§ **YOUR ASSIGNMENT**: Your task is to write out exactly the lines from the line containing "You are a GUI" through the end of the records, inclusive at both ends.

[EXTRACTED DATA Boundary: Start]

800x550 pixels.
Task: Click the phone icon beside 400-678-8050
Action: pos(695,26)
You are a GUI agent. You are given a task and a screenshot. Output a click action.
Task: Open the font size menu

[EXTRACTED DATA Boundary: End]

§ **FINISHED EXERCISE**:
You are a GUI agent. You are given a task and a screenshot. Output a click action.
Task: Open the font size menu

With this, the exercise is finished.